- _WHAT YOU SHOULD DO_
Recast the lines below as a Markdown table with two columns, Row for the row number and Line for the line itself, skipping any blank lines. Leave the pictures out of the table.

- _RECORDS SHOWN_
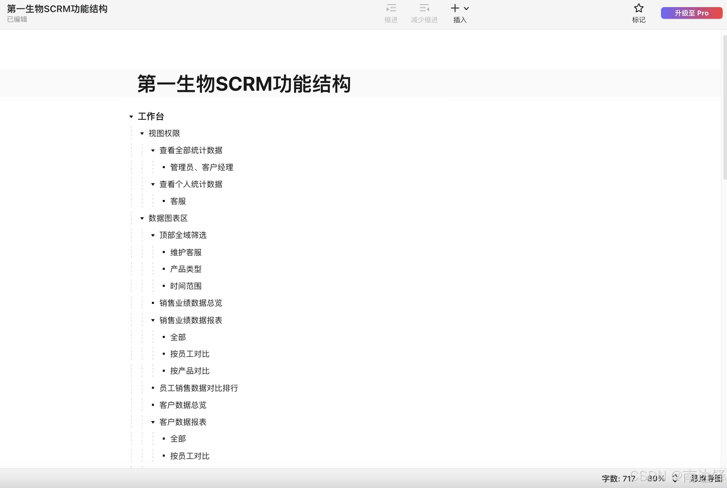Click the 插入 plus icon

pyautogui.click(x=455, y=8)
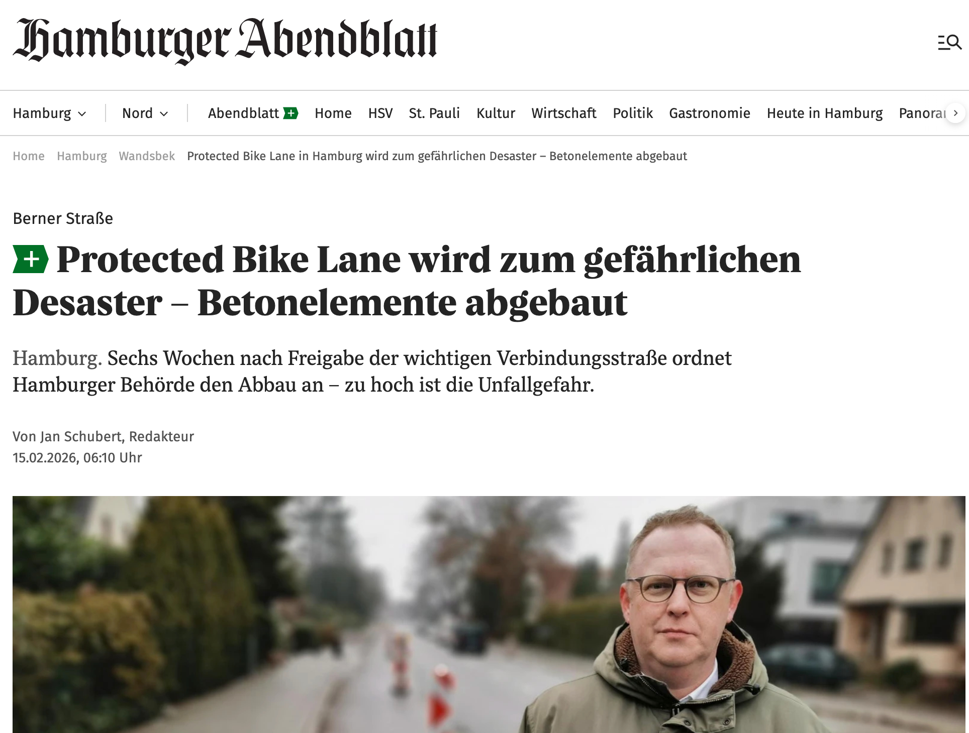Viewport: 969px width, 733px height.
Task: Expand the Hamburg dropdown menu
Action: tap(50, 113)
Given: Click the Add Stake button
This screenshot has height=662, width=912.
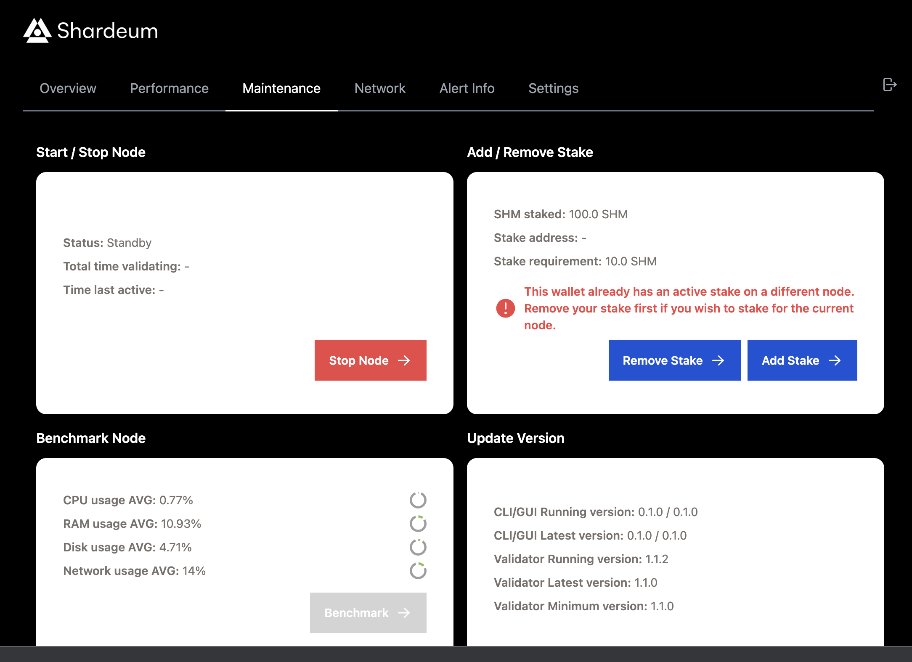Looking at the screenshot, I should 802,360.
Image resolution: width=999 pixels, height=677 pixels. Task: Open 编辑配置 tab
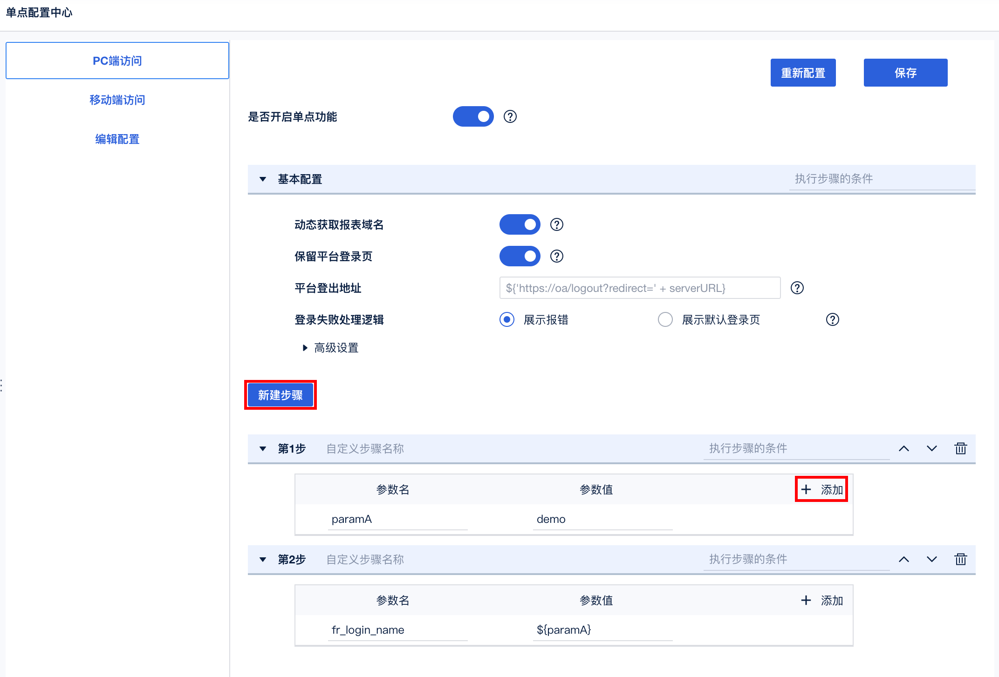click(x=117, y=139)
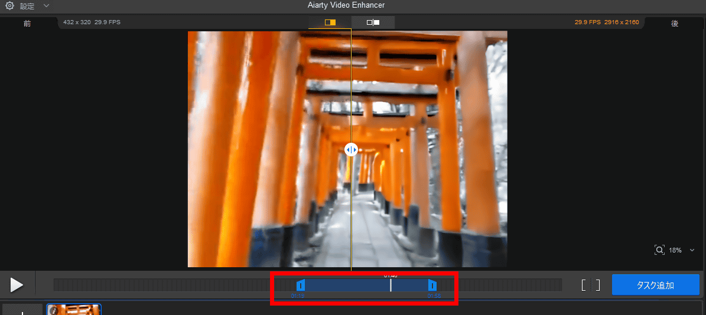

- _CORRECT RESPONSE_
| Row | Line |
|---|---|
| 1 | Click the 插入 plus icon |
| 2 | pyautogui.click(x=455, y=8) |
| 3 | Viewport: 969px width, 733px height. |
| 4 | Task: Expand the Hamburg dropdown menu |
| 5 | Action: tap(50, 113) |
| 6 | Given: Click the Add Stake button |
| 7 | This screenshot has height=662, width=912. |
| 8 | Looking at the screenshot, I should 802,360. |
| 9 | Image resolution: width=999 pixels, height=677 pixels. Task: Open 编辑配置 tab |
| 10 | click(x=117, y=139) |